NEW YORK (Reuters) - Will Smith and Spike Lee may be shunning the Oscars party next month but while the absence from the contest of actors of color for a second year has sparked hand-wringing in Hollywood, few other celebrities plan to follow their lead.
A week after nominations were announced for the highest honors in show business, only four stars - Smith, Lee, director Michael Moore, and Jada Pinkett-Smith - have announced their intention to stay away from the Feb. 28 ceremony in protest over long-running lack of diversity in the movie industry.
Be it concern over causing offence, opting to lobby for change behind the scenes, or a chance to attend the world's biggest showcase, big stars among 2016 nominees have been largely silent.
Others, like Oscar winners George Clooney and Lupita Nyong'o, have called for change but have signaled no intention to stay at home.
"I think a lot of people in the industry know that the real problem is with movie studios and agencies.

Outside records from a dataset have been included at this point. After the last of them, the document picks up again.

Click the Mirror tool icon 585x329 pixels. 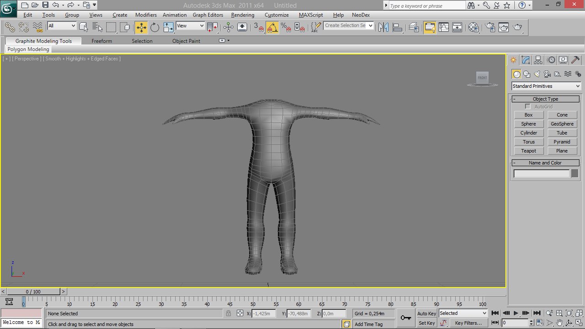[383, 27]
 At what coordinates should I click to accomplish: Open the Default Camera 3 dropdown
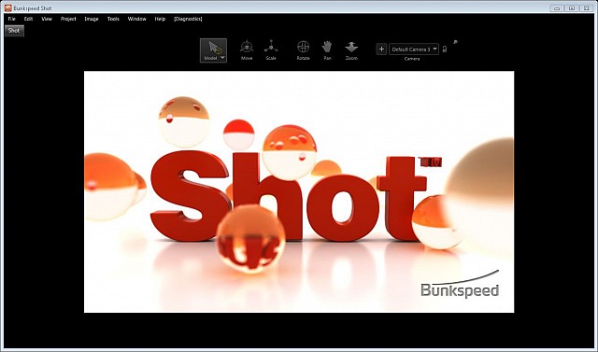(414, 49)
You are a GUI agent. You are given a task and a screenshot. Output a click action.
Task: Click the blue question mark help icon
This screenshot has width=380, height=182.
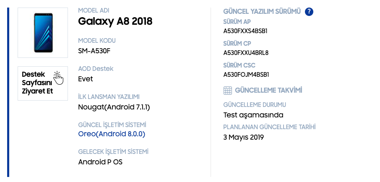(x=309, y=12)
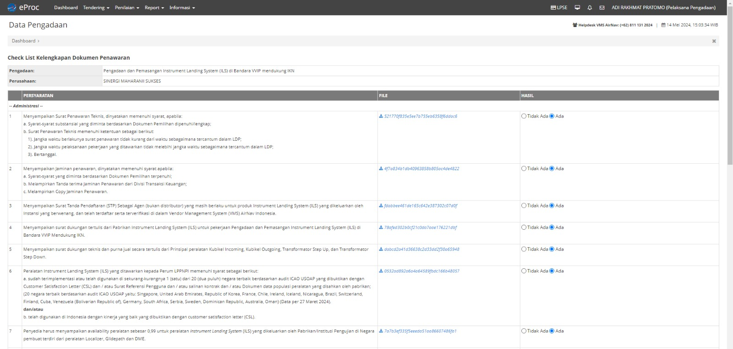This screenshot has width=733, height=349.
Task: Open the notifications bell
Action: [590, 8]
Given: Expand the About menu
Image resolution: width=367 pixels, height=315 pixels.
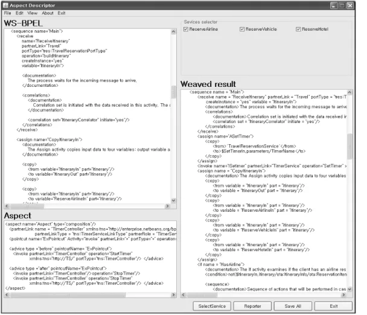Looking at the screenshot, I should coord(48,13).
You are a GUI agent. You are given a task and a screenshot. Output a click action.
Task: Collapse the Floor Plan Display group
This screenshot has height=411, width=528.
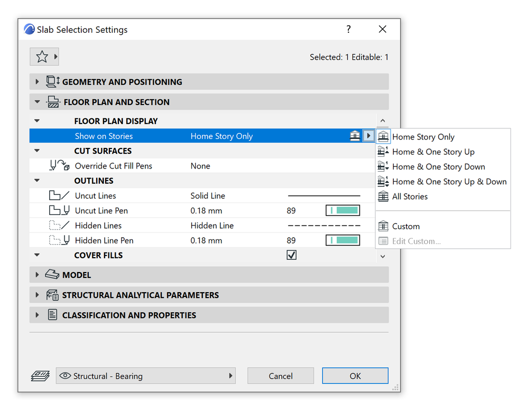click(x=37, y=121)
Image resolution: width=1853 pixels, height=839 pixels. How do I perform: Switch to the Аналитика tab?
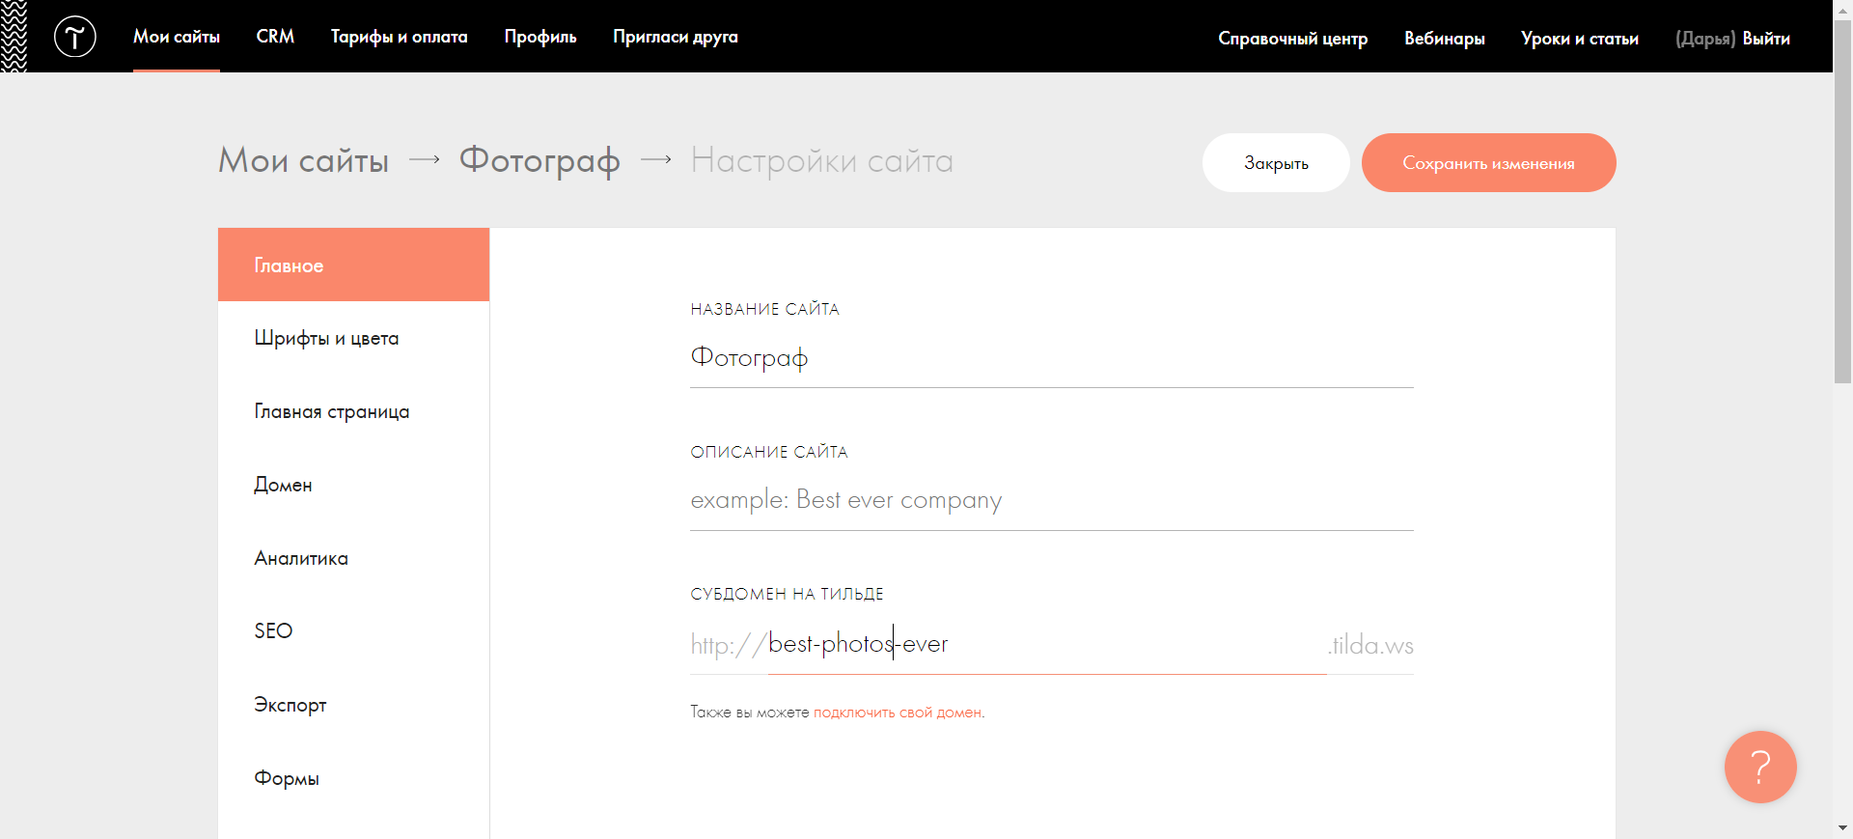click(301, 558)
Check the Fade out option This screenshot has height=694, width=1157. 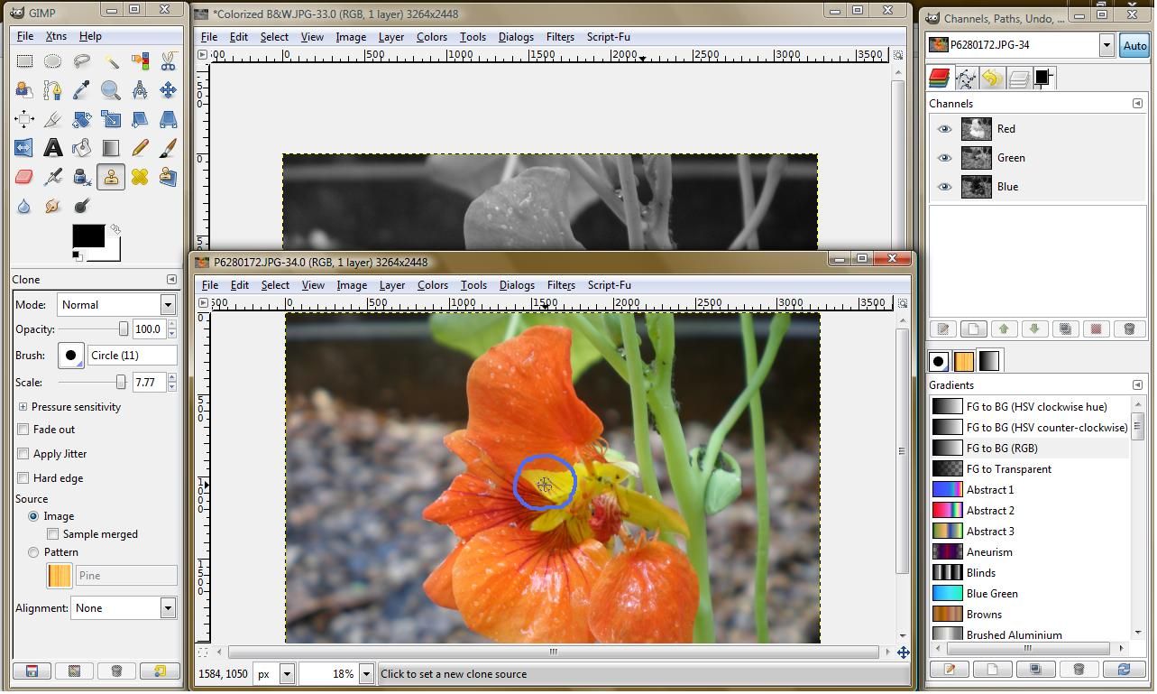click(x=22, y=430)
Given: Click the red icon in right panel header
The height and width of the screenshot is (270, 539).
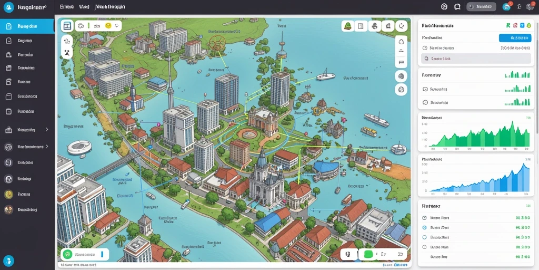Looking at the screenshot, I should click(x=515, y=25).
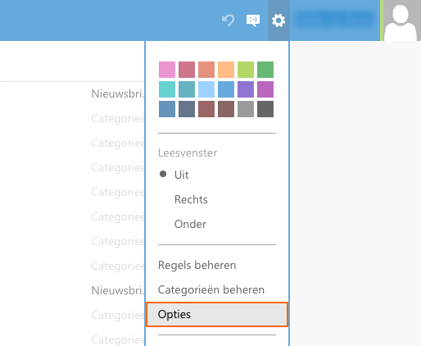The height and width of the screenshot is (346, 421).
Task: Open the chat messaging icon
Action: (x=253, y=20)
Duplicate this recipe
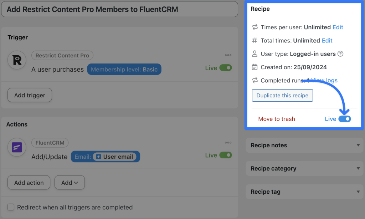365x219 pixels. point(282,95)
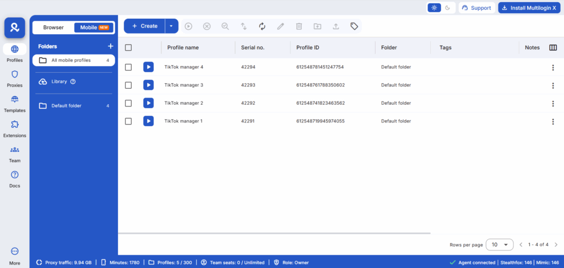Select the Mobile profiles tab
Image resolution: width=564 pixels, height=268 pixels.
click(x=94, y=28)
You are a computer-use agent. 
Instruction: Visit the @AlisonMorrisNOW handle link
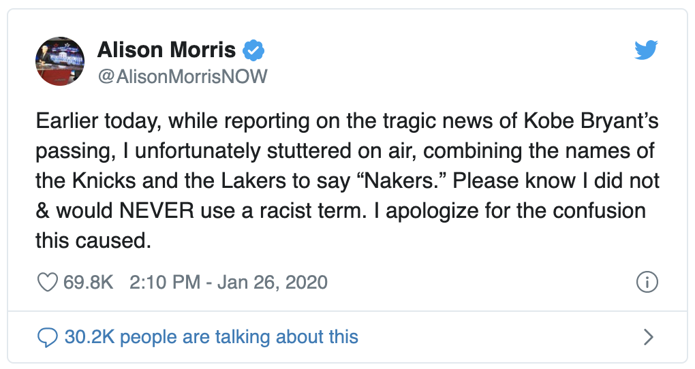click(183, 77)
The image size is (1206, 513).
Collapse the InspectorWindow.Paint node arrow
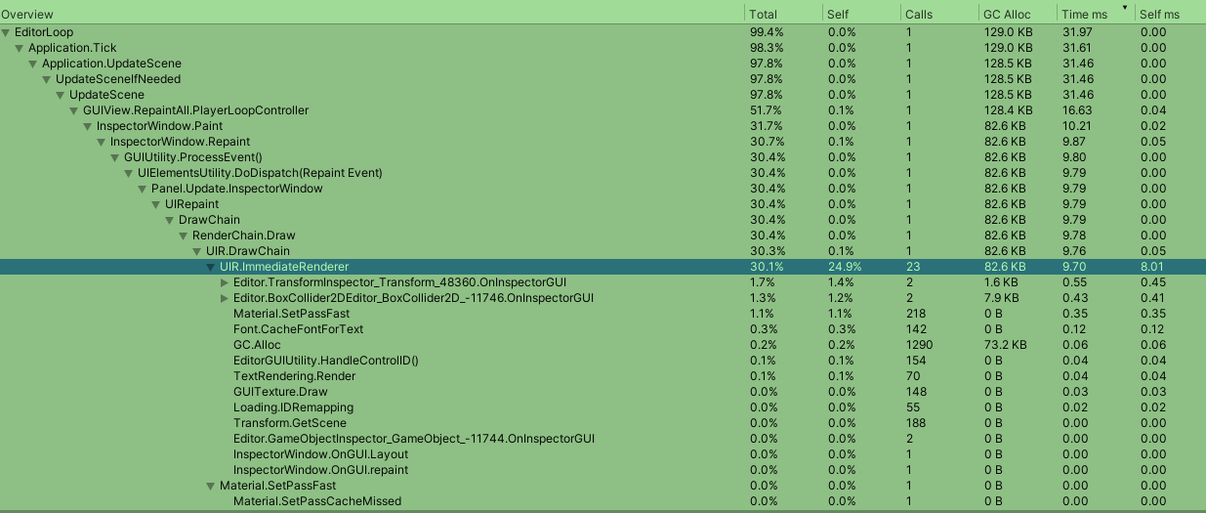88,126
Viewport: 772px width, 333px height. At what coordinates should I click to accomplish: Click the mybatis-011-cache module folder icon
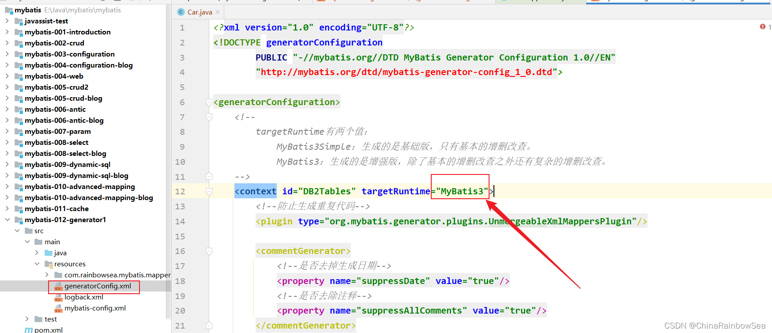[19, 209]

It's not the Academy of Motion Picture Arts and Sciences," said Variety reporter Tim Gray, who has covered the Oscars for more than 30 years.
Of the class of 2016, Mark Ruffalo, supporting actor nominee for Catholic Church abuse probe film "Spotlight," said on Thursday that while he supported calls for diversity, "I will be going to the Oscars in support of the victims of clergy sexual abuse and good journalism."
Brie Larson, a first time Oscar nominee for her role in abduction drama "Room," on Wednesday shared her Hollywood Reporter magazine cover with Twitter's #Oscarssowhite feed. "This is a conversation that deserves attention," added Larson, 26, but said nothing to suggest she would boycott the ceremony.
While Chris Rock has come under pressure from some black celebrities to step down as Oscars host, the acerbic black comedian may feel he can do more good by remaining in the game.
"I think this is a great opportunity to reach a worldwide audience and talk about this issue," Gray said.
Some Latino groups, whose movie talent is also vastly under-represented historically during awards season, don't support a boycott.
"Many of the actors who can barely get a role are not about to bite the hand that feeds them," said Felix Sanchez, chairman of the National Hispanic Foundation for the Arts.
African American Film Critics Association president Gil Robertson opposed a boycott, calling the Oscars a well-respected institution that does a lot of good work.
And double Oscar winner Dustin Hoffman suggested that the United States has bigger issues to tackle. Hoffman told the BBC "there's a bigger problem with young black individuals being killed on our street by police."